Obwohl mir irgendwann der ganze Tenor des Gesprächs nicht so recht gefiel musste ich zugeben dass der Gutachter sich doch rechte Mühe gab meine Situation zu erfassen bzw. mir zumindest diese Gefühl zu vermitteln.

Außerdem nahm er sich auch gute zwei Stunden Zeit für dieses Gespräch, was ich von den anderen Gutachtern nicht gewohnt war.

Nur zum Ende des Gesprächs verwunderte es mich das er einen weiteren Termin für notwendig hielt mit dem Psychologen des Hauses. Bis zu diesem Zeitpunkt dachte ich noch dass er das wäre und war deswegen auch etwas verwundert als mir eröffnete mich jetzt noch körperlich Untersuchen zu müssen.

Mir drängte sich die Frage auf warum er mich gründlich körperlich untersuchen musste (Blutdruck messen, Lunge abhören, Reflexe an den Armen und Beinen testen, etc.) wenn es sich doch bei mir nicht um ein physisches sondern psychisch Problem handelte.
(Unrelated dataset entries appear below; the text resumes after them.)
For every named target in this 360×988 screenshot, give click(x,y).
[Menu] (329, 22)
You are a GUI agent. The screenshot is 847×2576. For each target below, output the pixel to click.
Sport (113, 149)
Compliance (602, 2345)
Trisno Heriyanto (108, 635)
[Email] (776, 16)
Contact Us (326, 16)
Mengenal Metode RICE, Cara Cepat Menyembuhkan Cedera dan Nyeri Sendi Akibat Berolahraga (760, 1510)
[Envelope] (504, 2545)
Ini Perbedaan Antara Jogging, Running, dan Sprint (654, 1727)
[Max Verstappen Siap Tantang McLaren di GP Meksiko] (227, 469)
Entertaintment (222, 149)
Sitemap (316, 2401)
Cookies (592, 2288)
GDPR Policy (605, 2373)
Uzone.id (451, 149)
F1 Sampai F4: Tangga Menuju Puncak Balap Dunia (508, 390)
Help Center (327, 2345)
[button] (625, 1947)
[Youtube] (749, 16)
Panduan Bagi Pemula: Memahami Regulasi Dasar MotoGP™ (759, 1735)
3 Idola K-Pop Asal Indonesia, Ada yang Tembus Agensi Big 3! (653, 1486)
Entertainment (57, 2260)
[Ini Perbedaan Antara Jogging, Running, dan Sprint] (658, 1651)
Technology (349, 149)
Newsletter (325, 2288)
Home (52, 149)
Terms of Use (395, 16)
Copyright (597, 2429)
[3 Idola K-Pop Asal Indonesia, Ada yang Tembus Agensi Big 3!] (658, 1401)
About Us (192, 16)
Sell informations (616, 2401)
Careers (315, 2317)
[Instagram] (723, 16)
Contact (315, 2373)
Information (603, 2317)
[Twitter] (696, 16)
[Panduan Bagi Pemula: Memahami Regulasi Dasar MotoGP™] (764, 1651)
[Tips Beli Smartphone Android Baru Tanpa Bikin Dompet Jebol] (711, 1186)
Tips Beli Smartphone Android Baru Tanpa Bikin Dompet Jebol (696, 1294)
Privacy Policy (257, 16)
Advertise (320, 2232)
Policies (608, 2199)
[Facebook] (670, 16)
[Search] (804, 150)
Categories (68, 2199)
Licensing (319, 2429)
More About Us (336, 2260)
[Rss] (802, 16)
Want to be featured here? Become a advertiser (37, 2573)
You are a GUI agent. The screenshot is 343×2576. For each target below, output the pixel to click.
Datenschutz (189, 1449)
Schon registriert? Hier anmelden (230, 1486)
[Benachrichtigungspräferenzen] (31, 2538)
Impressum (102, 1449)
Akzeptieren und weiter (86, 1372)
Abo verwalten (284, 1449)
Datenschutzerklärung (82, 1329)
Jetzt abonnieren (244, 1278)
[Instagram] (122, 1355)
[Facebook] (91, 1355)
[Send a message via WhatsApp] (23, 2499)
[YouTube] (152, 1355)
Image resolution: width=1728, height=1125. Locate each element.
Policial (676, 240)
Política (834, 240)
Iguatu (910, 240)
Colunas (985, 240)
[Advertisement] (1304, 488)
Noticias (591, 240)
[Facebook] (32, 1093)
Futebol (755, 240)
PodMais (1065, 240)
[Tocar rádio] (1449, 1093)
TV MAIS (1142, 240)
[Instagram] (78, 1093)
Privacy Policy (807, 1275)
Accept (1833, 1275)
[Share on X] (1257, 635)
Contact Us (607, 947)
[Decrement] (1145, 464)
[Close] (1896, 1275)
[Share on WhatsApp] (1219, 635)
Oder ist Boreout/Burnout irgendwie äußerlich zu sehen wie z.B. durch wachsen einer Beule am Hinterkopf oder rasselnde Lungengeräusche?

So gesehen hat dieser Termin nicht dazu geführt mir Gewissheit zu verschaffen sondern eher meine Ungewissheit über das weitere in Bezug auf meine Erwerbsunfähigkeitsrente noch weiter gesteigert.